Could you copy the records below exactly, leaving out any pictures?

• _Provided data_:

◆ ◆ ◆ ◆ ◆ ◆ ◆

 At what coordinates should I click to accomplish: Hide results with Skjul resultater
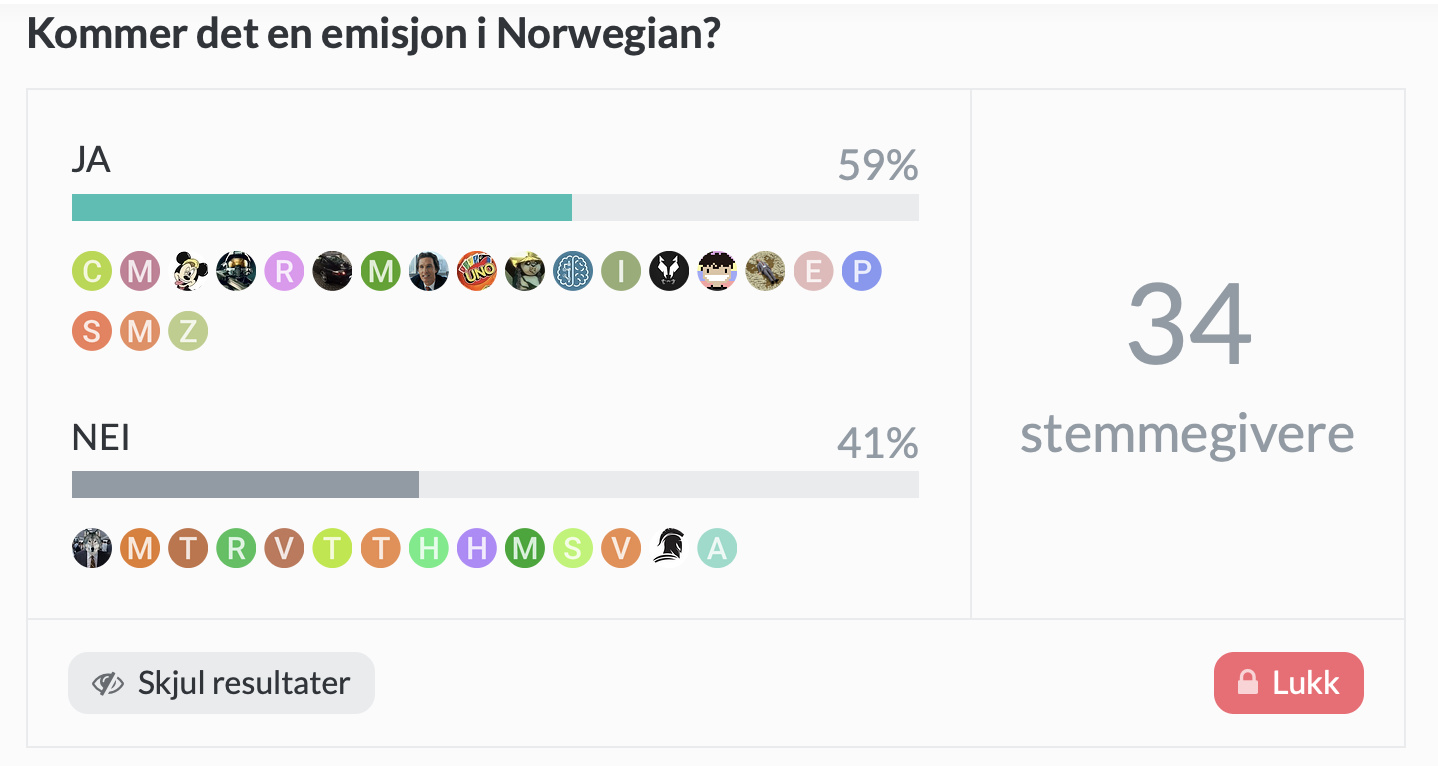pyautogui.click(x=221, y=683)
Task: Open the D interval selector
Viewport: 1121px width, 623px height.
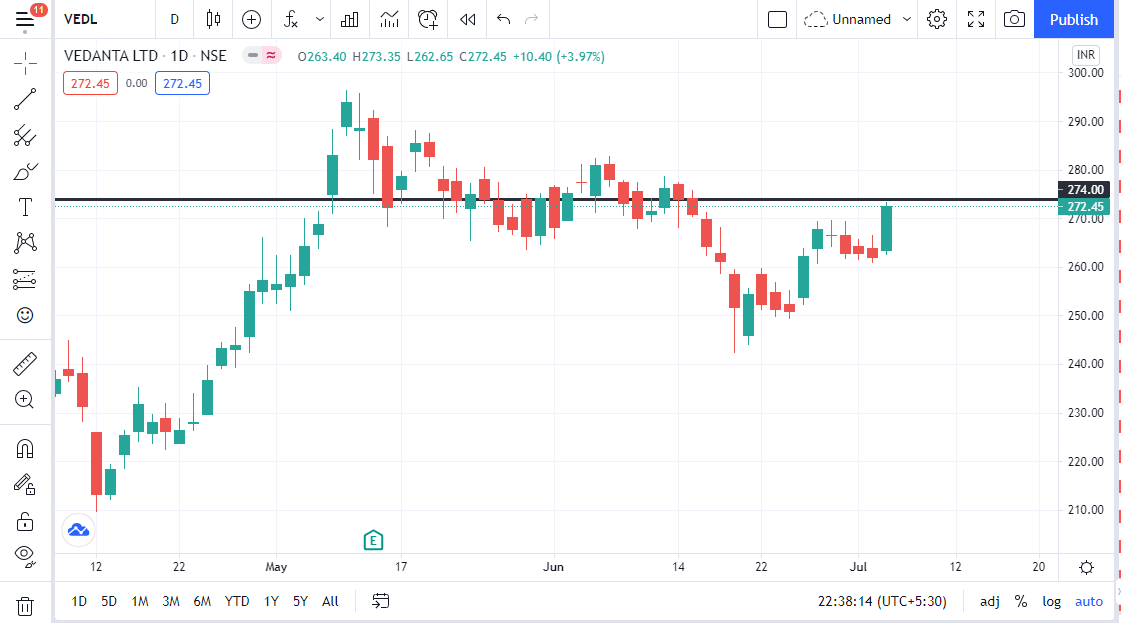Action: pos(174,19)
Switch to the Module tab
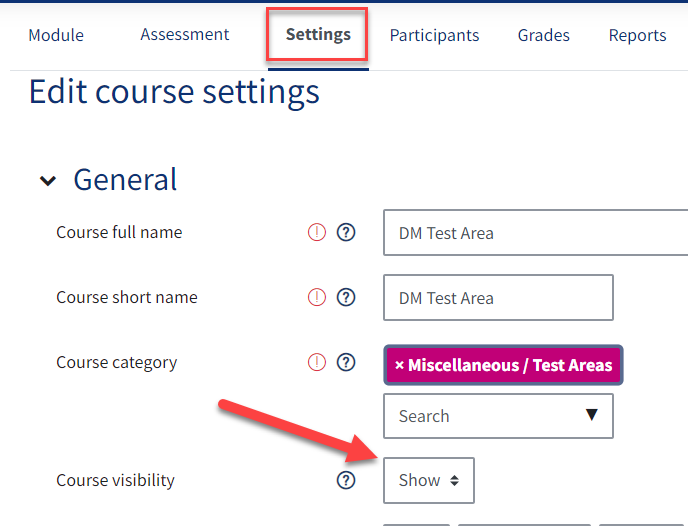This screenshot has height=526, width=688. 56,35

◆ ◆ ◆ ◆ ◆ ◆ ◆

• _Reply_:
 At what coordinates should I click to accomplish: Hide results with Skjul resultater
pyautogui.click(x=221, y=683)
Task: Open the D interval selector
Viewport: 1121px width, 623px height.
Action: pos(174,19)
Switch to the Module tab
This screenshot has height=526, width=688. 56,35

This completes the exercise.